PRESS RELEASE
NEW YORK, N.Y. — Attorney General Barbara D. Underwood – part of a coalition of 12 Attorneys General – today sent a letter demanding the Trump Administration immediately reverse a policy that has delayed and prevented the placement of unaccompanied migrant children with their family members or other appropriate sponsors living in the United States, keeping such children in prolonged federal detention.
“These unaccompanied children have already faced profound trauma. It’s unconscionable that the Trump administration is further prolonging their detention and unnecessarily keeping them separated from family or sponsors,” said Attorney General Underwood. “The federal government must immediately reverse this inhumane policy.”
According to the letter, sent to U.S. Health and Human Services Secretary Alex M. Azar II and U.S. Department of Homeland Security Secretary Kirstjen M. Nielsen, the policy requires prospective sponsors of unaccompanied migrant children and their entire households to submit to fingerprinting and background checks, which are automatically shared with Immigration and Customs Enforcement (ICE). The letter alleges that the policy imposes unjustified burdens in the sponsorship process and leaves many prospective sponsors with an “untenable choice” of either leaving children in federal custody or coming forward and possibly exposing themselves or loved ones to immigration enforcement.
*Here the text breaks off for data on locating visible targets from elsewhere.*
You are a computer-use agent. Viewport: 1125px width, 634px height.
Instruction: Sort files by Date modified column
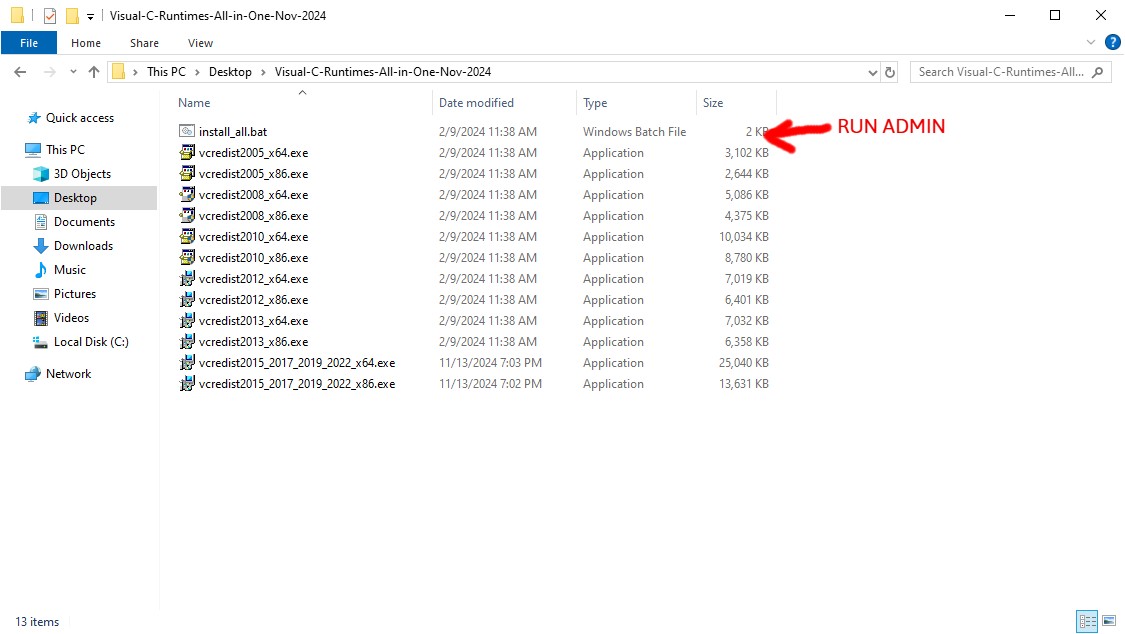476,103
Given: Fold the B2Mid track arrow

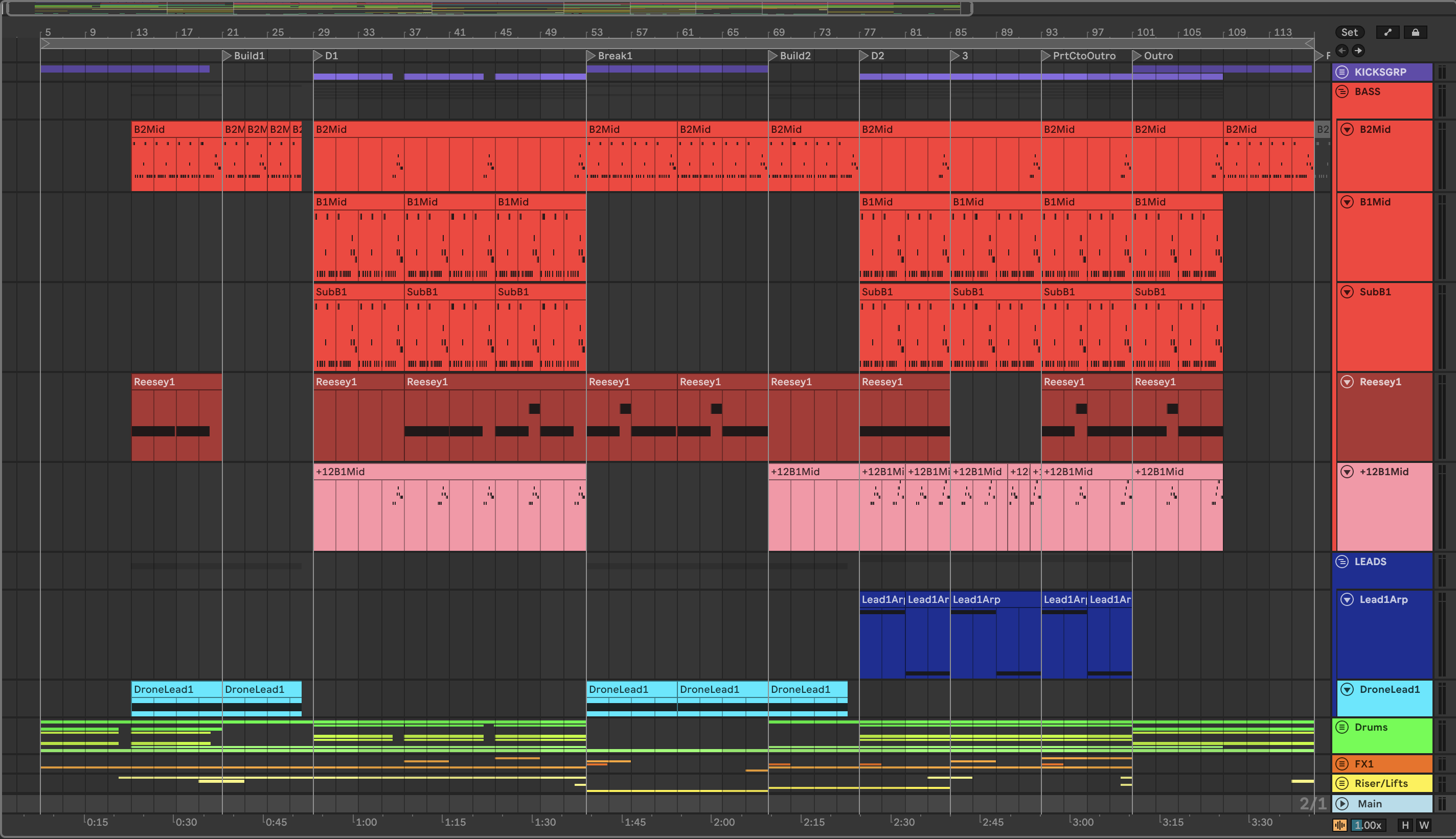Looking at the screenshot, I should click(x=1347, y=130).
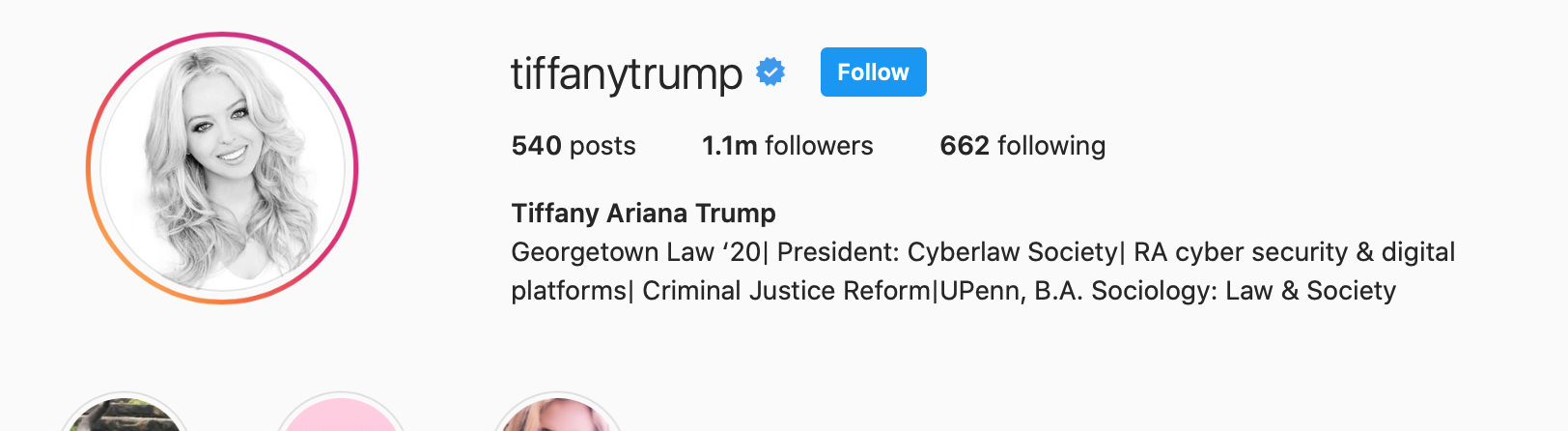Open the story from the profile picture
The image size is (1568, 431).
pyautogui.click(x=222, y=168)
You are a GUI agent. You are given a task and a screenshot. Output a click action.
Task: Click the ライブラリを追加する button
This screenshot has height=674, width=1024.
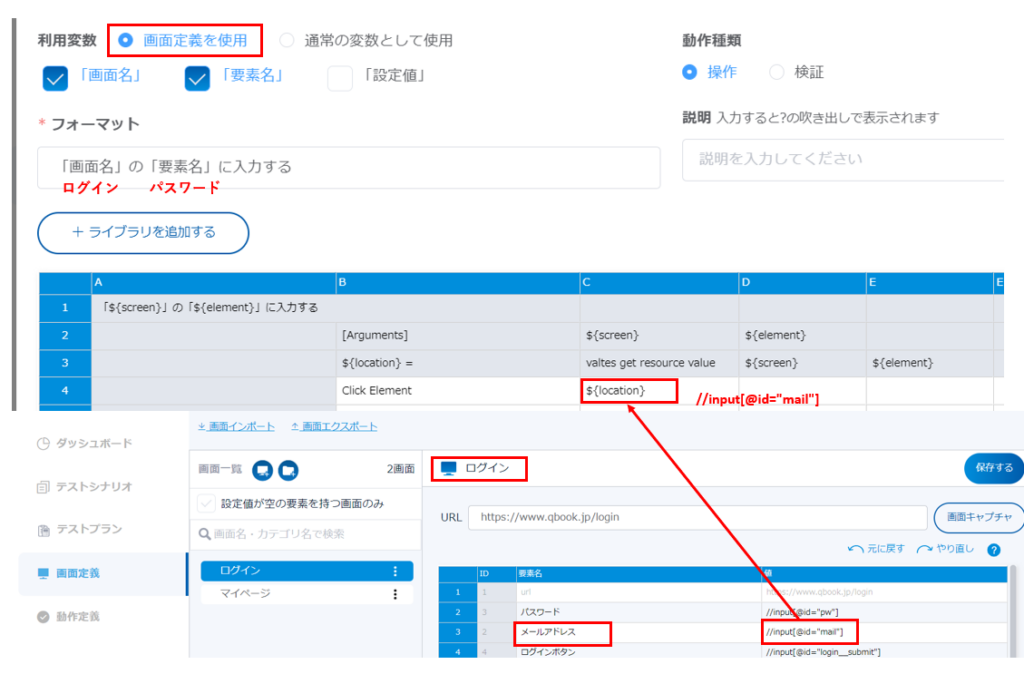143,233
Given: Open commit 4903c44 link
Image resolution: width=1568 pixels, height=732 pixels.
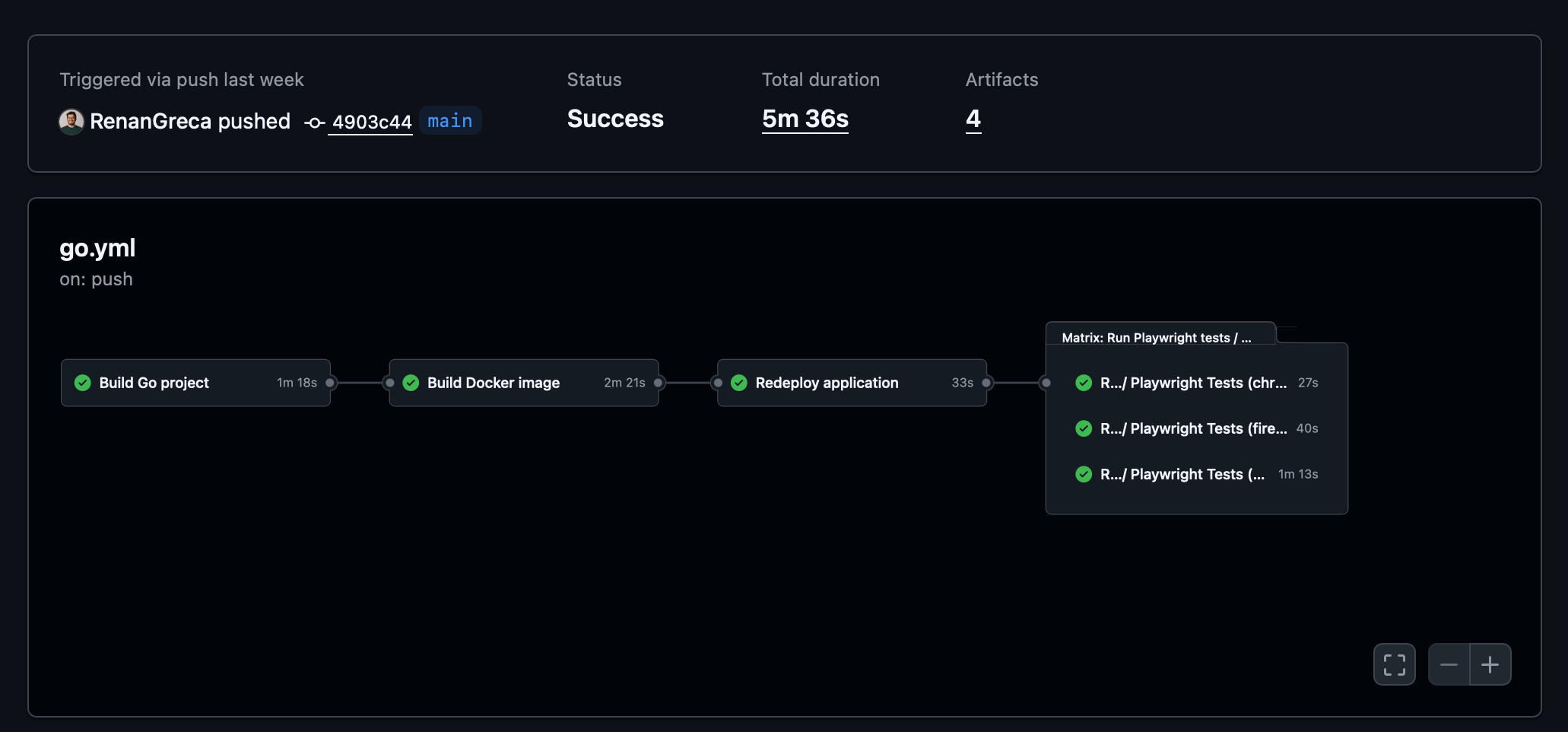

The Office of Refugee Resettlement entered an agreement earlier this year with ICE and Customs and Border Control to impose these requirements on prospective sponsors despite a lack of evidence that they would make children safer, according to the letter. The Attorneys General contend that the requirements have resulted in immigration-related arrests of prospective sponsors and allege the true motive for collecting and sharing their information has been to detain and deport them.
The policy has kept migrant children in unnecessarily prolonged federal custody and contributed to the number of children in detention ballooning five-fold since last year to more than 13,000. These children have been left to languish in overburdened shelters, according to the letter, and the federal government is now dealing with capacity issues at these shelters by moving children to a makeshift tent city in Tornillo, Texas. The letter says the unlicensed tent city has been described as a prison-camp, with 20-person tents and military-style bunk beds and argues the policies that unnecessarily burden sponsorship will increase the number of children in detention and the reliance on these unsuitable detention facilities.
In April, the Trump Administration announced a “zero tolerance” policy requiring the immediate separation of children from their parents and the criminal prosecution of adults who entered the U.S. without permission, including those seeking asylum. In June, Attorney General Underwood – part of a coalition of 18 Attorneys General – filed a lawsuit against the Department of Justice, DHS, and Trump Administration officials over their illegal and immoral policy of forcibly separating children from their families at the southern border. The Attorneys General argue that the policy violates due process, equal protection, and federal law, and has torn apart countless families.
Today’s letter was signed by the Attorneys General of Massachusetts, California, Delaware, Illinois, New Jersey, New Mexico, New York, Oregon, Vermont, Virginia, Washington, and the District of Columbia.